[PROBLEM STATEMENT] Retype, exactly as they appear below, the lines between the line holding "Where should I click to: Open the Опции" and the line holding "Open the Remote", both ends included.

[INPUT FOR THIS TASK]
"""
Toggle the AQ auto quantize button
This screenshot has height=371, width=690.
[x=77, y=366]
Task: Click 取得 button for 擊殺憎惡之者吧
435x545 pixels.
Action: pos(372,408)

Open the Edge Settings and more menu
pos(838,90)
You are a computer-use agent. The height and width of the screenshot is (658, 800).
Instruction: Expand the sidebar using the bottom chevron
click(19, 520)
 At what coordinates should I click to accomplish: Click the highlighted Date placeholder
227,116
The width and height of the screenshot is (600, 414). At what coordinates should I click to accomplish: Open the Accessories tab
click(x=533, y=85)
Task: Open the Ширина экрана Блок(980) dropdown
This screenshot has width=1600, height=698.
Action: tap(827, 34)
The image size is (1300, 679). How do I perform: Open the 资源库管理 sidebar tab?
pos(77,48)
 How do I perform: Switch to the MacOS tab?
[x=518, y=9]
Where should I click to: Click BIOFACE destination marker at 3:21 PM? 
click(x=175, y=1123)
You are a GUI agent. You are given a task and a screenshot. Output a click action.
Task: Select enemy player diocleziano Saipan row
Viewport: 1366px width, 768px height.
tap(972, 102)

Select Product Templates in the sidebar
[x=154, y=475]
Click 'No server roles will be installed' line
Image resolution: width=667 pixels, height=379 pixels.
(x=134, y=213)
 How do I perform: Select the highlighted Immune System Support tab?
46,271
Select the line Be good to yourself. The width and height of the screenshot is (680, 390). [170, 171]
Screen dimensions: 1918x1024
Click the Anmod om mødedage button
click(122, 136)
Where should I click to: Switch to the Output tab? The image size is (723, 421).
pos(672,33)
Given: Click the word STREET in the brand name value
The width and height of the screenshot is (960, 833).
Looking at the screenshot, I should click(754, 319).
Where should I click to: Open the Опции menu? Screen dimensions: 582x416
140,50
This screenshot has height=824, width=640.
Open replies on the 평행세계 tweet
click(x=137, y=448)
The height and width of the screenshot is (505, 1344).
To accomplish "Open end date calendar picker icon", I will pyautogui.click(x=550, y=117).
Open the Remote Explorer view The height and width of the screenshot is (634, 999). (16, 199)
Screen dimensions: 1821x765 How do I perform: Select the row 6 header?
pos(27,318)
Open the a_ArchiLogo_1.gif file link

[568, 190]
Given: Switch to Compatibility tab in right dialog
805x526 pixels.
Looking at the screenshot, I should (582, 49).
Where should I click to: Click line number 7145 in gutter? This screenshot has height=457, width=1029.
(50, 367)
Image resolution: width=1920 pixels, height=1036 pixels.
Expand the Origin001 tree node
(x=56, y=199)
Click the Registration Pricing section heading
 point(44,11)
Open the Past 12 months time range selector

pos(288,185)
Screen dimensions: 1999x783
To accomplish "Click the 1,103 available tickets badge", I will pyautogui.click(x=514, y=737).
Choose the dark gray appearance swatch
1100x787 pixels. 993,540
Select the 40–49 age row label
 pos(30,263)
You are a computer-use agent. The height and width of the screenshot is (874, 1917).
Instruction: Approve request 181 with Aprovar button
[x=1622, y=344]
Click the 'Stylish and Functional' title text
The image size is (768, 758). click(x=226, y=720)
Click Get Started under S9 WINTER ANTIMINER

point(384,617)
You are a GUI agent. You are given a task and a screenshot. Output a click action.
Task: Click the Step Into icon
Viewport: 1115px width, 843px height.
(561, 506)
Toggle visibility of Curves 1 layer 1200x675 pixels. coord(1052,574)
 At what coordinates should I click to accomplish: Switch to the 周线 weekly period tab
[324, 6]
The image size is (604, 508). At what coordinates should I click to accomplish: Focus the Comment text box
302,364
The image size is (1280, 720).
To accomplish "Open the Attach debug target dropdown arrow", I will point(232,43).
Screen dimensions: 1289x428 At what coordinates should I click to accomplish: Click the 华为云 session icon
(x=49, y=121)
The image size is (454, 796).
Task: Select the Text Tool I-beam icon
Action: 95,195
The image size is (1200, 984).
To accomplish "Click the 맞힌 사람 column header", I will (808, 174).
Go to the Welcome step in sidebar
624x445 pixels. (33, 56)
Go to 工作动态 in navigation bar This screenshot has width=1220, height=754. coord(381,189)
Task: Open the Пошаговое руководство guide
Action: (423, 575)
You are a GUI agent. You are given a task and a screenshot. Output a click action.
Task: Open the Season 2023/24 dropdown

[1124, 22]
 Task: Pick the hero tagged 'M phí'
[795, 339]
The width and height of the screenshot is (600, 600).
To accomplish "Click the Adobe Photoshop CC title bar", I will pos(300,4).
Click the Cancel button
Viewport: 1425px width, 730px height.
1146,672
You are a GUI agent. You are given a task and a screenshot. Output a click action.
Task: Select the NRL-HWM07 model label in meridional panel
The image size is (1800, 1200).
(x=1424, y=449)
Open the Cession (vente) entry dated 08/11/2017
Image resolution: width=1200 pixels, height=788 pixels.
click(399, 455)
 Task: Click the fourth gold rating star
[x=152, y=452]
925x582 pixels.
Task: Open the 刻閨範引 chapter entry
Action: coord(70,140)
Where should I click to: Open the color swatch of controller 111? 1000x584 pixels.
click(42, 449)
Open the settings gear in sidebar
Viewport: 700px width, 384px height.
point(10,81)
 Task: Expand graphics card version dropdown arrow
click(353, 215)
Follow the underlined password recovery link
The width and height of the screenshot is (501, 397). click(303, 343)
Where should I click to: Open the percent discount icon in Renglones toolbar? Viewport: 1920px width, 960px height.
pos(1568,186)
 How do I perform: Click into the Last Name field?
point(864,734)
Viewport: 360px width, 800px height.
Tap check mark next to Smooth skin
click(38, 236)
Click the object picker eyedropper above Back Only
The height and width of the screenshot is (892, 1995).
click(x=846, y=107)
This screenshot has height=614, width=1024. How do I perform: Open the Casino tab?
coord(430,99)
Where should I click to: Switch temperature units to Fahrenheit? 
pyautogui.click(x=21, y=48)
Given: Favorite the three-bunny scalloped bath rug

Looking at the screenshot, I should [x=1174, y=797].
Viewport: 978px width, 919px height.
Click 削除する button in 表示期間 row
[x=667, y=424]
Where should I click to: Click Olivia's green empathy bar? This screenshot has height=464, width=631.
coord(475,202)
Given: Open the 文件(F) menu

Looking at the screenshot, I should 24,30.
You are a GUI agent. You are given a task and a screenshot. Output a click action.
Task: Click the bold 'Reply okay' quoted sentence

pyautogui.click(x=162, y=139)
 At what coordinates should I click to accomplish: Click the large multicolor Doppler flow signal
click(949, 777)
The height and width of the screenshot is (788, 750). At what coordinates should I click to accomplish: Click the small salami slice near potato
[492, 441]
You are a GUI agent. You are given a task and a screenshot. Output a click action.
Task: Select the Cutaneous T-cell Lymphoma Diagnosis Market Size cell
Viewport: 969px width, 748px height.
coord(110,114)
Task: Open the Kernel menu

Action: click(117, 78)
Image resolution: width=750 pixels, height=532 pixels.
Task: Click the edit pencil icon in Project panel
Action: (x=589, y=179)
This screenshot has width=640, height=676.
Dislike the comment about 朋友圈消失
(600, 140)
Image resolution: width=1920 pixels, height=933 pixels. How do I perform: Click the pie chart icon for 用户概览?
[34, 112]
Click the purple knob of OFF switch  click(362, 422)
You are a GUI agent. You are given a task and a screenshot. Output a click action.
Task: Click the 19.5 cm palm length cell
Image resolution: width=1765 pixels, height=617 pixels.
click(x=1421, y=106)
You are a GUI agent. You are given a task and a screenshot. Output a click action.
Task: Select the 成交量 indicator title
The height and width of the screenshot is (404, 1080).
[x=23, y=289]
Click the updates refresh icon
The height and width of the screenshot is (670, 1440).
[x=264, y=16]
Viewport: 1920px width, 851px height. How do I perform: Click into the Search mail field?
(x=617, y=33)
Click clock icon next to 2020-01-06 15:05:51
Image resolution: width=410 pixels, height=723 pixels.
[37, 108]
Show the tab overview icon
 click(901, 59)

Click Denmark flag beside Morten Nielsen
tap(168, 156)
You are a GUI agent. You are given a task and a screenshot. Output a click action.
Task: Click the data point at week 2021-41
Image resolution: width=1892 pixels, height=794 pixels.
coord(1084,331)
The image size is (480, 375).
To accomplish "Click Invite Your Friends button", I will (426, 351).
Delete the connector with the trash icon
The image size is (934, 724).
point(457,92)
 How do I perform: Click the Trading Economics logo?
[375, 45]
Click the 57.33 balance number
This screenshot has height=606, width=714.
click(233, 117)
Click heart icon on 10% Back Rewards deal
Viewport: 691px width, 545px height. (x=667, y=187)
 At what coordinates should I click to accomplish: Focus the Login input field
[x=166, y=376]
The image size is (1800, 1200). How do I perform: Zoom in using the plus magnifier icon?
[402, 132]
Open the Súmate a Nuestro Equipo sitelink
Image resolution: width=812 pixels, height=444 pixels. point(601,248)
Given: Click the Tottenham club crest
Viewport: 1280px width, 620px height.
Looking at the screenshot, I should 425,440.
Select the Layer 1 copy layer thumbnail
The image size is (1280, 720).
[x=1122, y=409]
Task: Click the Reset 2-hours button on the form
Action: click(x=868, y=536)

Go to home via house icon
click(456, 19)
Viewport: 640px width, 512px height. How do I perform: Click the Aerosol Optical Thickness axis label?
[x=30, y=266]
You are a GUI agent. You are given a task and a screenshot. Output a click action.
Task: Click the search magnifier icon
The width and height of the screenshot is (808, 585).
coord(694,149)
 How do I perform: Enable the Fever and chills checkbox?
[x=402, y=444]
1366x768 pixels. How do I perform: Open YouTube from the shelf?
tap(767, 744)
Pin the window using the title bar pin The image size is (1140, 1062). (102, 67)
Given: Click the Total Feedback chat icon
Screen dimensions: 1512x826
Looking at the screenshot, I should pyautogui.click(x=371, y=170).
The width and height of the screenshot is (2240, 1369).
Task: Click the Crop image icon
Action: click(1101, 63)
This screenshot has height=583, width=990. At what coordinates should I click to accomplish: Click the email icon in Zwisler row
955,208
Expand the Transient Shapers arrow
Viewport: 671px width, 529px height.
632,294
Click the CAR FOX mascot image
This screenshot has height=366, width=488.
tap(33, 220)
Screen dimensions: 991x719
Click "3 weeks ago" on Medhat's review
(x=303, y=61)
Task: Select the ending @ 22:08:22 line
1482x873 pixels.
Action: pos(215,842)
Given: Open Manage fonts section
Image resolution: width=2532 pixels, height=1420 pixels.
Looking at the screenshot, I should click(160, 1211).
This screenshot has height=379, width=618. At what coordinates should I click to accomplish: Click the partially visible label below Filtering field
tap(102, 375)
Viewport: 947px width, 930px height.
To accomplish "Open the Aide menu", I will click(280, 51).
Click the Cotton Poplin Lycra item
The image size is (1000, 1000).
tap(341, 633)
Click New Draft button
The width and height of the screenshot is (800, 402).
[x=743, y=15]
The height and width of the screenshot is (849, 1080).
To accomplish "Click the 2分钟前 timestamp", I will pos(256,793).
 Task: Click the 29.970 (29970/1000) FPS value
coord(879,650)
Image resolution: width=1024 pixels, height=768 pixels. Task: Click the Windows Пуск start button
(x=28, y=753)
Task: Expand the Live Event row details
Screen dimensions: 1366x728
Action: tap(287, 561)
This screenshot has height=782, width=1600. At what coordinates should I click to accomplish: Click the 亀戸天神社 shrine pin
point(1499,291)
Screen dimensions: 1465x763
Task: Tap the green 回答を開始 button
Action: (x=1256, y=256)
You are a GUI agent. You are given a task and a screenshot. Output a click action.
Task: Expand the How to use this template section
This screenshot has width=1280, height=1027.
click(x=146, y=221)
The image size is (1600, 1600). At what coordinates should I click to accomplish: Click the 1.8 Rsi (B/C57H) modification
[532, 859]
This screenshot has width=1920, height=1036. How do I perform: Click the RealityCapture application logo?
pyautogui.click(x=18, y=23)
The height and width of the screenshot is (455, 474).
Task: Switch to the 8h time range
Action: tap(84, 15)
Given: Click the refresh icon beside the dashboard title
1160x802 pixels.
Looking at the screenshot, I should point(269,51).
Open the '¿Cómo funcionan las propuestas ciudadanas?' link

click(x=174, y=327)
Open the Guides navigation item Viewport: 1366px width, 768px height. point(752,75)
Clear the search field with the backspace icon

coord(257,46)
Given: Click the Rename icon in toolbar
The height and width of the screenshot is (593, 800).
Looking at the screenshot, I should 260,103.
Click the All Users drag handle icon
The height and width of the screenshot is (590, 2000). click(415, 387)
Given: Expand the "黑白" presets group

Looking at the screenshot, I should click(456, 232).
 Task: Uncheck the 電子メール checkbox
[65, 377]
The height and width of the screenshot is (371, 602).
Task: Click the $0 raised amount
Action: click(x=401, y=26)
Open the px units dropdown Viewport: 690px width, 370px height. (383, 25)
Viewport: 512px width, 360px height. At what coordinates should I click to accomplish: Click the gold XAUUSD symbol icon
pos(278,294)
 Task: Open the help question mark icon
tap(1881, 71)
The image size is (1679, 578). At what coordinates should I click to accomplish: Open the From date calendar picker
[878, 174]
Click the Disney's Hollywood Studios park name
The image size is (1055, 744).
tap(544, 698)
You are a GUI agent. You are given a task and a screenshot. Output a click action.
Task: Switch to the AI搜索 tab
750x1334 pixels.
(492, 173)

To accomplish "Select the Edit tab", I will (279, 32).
"""
[RESPONSE TO THIS EXERCISE]
Where should I click to: Open the Опции menu? Screen dimensions: 582x416
140,50
This screenshot has height=824, width=640.
Open replies on the 평행세계 tweet
click(x=137, y=448)
The height and width of the screenshot is (505, 1344).
To accomplish "Open end date calendar picker icon", I will pyautogui.click(x=550, y=117).
Open the Remote Explorer view The height and width of the screenshot is (634, 999). (16, 199)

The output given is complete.